Investigative Data Mining Articles

The fraud examiner is often faced with the task
of sifting through thousands or even millions of
transactions in order to identify symptoms,
indicators and evidence of fraud or malpractice.
Data mining (and we will also include data matching methods in this category) assists the fraud examiner by using computerised techniques to analyse electronically held data to "filter" these voluminous databases of information and to graphically represent fraudulent transactions. As well as being an effective tool for the detection and investigation of corporate fraud, data mining programmes can also be used to identify potential loopholes or weaknesses in controls and show where operational procedures should be improved and more robust fraud prevention strategies implemented. The diagram below graphically represents the use of data mining as a means of sifting out the patterns in data that are indicative of fraudulent behaviour.

Data mining is not, however, a universal panacea, but is one of the important weapons in the fraud examiner's armoury. Arguably, with increasing constraints on the legal investigative methods available to the fraud examiner, the use of data mining will increase. Data mining does, of course, possess its own unique problems due to the requirements of data protection legislation and it is not recommend that data mining is performed without first obtaining legal opinion or other expert advice. See the legal section of the manual, which provides expert coverage of this area.

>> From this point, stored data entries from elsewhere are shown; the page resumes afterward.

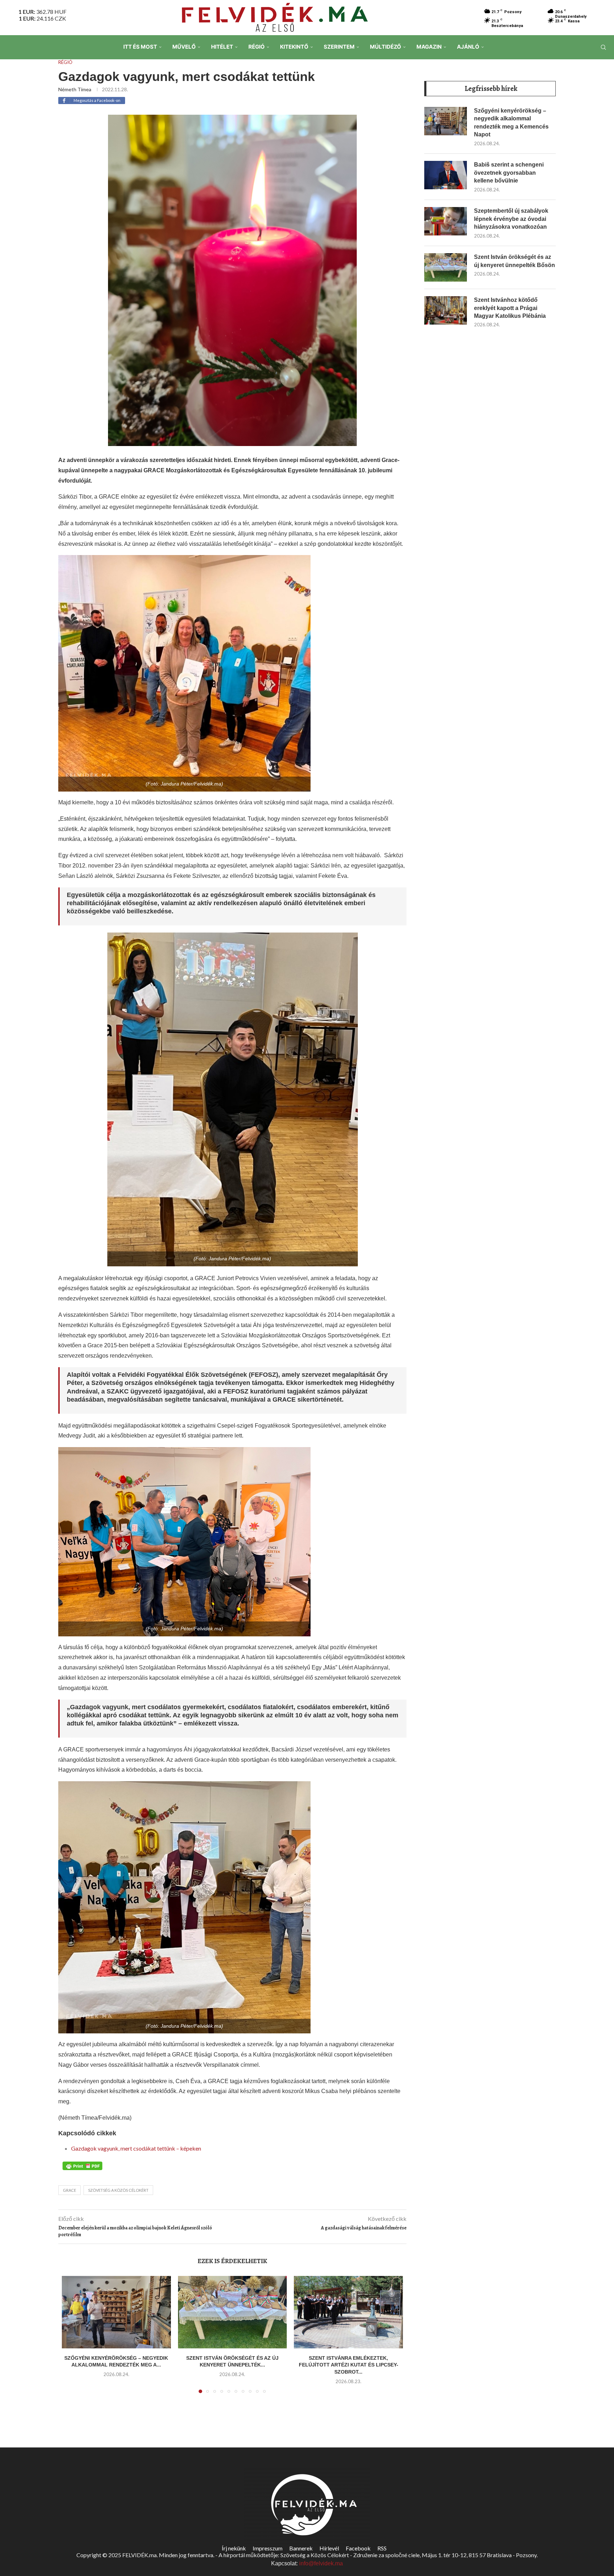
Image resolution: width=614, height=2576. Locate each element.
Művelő (184, 46)
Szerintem (339, 46)
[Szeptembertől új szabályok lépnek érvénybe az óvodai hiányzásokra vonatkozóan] (445, 221)
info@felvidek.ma (321, 2563)
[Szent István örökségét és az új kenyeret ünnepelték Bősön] (232, 2312)
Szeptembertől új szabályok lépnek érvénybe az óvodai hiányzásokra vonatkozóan (511, 219)
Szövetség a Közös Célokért (118, 2190)
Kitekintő (294, 46)
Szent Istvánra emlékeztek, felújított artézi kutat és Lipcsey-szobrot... (348, 2364)
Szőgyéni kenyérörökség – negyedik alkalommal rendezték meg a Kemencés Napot (511, 122)
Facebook (358, 2548)
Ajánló (468, 46)
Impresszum (267, 2548)
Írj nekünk (234, 2548)
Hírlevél (329, 2548)
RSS (382, 2548)
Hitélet (222, 46)
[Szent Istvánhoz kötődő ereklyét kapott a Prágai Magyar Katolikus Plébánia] (445, 310)
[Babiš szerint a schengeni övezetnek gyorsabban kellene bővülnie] (445, 175)
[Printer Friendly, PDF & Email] (82, 2165)
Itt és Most (140, 46)
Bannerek (301, 2548)
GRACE (69, 2190)
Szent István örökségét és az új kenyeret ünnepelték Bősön (514, 261)
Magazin (429, 46)
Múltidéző (385, 46)
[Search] (603, 47)
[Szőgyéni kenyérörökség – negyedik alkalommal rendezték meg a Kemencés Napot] (116, 2312)
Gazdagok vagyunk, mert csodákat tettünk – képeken (136, 2148)
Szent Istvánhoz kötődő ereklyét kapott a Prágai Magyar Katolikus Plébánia (510, 308)
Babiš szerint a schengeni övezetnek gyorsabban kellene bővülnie (509, 173)
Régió (256, 46)
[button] (71, 2339)
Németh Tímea (74, 89)
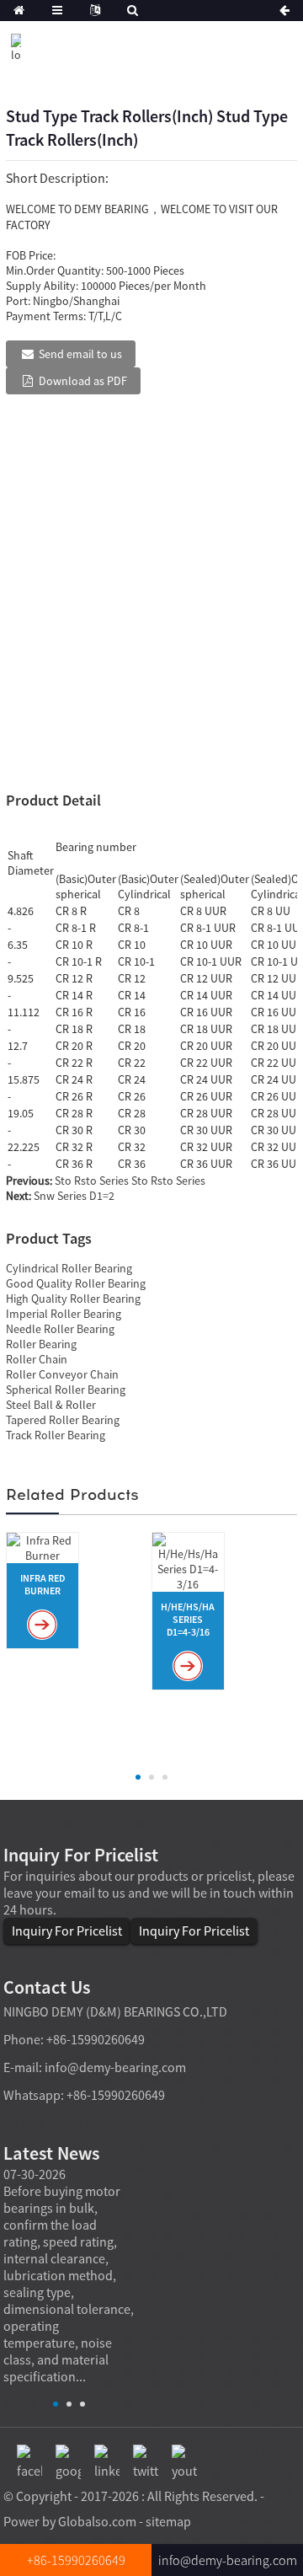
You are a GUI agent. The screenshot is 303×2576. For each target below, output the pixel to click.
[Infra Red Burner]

The fraud examiner is likely to encounter data mining techniques in a number of areas:

"one off" extracts or matches, where the organisation has a particular key concern (for example, a charity wishing to identify if grants have been awarded to employees);
stand alone testing, where the organisation simply requires a number of fraud profiles to be run against data files in a discreet exercise;
as part of a fraud risk, operational or security review, in order to identify hard-to-ignore cases examples of operational failings, security breaches or cases of possible fraud;
as an investigation tool, providing the ability to "drill down" into vast quantities of data/numbers of transactions and identify particular trends, transactions, business counterparties or individuals;
in litigation support, for example, to quantify possible losses;
as a visualisation tool to facilitate effective presentation of findings to senior management or legal counsel. (Some of the case examples that are included demonstrate that data mining is not limited to a major number "crunch", but that effective graphical representation and analysis is equally important); and
as an indicator of operational failings and to identify where controls may need improvement or review.